● **What is required**: Word for word, please restate the line containing "the 'Update' column header" and all the lines that follow it to the end of the data.
= = = = = = =
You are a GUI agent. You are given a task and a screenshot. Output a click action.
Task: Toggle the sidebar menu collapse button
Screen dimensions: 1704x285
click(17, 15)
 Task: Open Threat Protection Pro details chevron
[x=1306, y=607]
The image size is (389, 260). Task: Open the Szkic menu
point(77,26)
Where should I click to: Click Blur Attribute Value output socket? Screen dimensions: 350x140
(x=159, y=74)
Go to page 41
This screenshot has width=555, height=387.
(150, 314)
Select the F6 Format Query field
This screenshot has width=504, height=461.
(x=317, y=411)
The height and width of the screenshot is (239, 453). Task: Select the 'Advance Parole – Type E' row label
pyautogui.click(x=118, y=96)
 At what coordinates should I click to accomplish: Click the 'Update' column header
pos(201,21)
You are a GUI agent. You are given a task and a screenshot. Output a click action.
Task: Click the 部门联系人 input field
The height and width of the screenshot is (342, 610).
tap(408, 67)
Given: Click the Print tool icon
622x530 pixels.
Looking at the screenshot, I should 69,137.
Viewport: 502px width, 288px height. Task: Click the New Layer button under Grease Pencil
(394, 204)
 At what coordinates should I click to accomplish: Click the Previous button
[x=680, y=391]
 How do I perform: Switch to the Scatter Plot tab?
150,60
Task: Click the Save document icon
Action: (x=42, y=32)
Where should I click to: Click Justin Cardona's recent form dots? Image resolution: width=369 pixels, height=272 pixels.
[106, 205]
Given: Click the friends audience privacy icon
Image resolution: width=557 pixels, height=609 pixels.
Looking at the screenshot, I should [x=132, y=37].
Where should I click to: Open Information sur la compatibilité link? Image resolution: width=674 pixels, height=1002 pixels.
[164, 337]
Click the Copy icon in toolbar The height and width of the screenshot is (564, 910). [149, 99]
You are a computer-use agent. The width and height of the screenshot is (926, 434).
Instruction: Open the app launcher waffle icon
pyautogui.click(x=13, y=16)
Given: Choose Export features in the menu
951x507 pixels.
= = = = = = =
● **Solution**:
 At what coordinates should I click to accomplish: Click the 'Update' column header
pos(201,21)
You are a GUI agent. You are given a task and a screenshot. Output a click action.
Task: Click the 部门联系人 input field
The height and width of the screenshot is (342, 610).
tap(408, 67)
Given: Click the Print tool icon
622x530 pixels.
Looking at the screenshot, I should 69,137.
Viewport: 502px width, 288px height. Task: Click the New Layer button under Grease Pencil
(394, 204)
 At what coordinates should I click to accomplish: Click the Previous button
[x=680, y=391]
 How do I perform: Switch to the Scatter Plot tab?
150,60
Task: Click the Save document icon
Action: (x=42, y=32)
Where should I click to: Click Justin Cardona's recent form dots? Image resolution: width=369 pixels, height=272 pixels.
[106, 205]
Given: Click the friends audience privacy icon
Image resolution: width=557 pixels, height=609 pixels.
Looking at the screenshot, I should [x=132, y=37].
Where should I click to: Open Information sur la compatibilité link? Image resolution: width=674 pixels, height=1002 pixels.
[164, 337]
Click the Copy icon in toolbar The height and width of the screenshot is (564, 910). [149, 99]
You are a computer-use agent. The width and height of the screenshot is (926, 434).
Instruction: Open the app launcher waffle icon
pyautogui.click(x=13, y=16)
Given: Choose Export features in the menu
951x507 pixels.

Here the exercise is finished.